→ PROBLEM: Return every line of the data below, exactly.
---
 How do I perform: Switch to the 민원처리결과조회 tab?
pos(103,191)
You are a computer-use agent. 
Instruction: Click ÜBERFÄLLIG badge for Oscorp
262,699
---
→ THE COMPLETED TASK:
 How do I perform: Switch to the 민원처리결과조회 tab?
pos(103,191)
You are a computer-use agent. 
Instruction: Click ÜBERFÄLLIG badge for Oscorp
262,699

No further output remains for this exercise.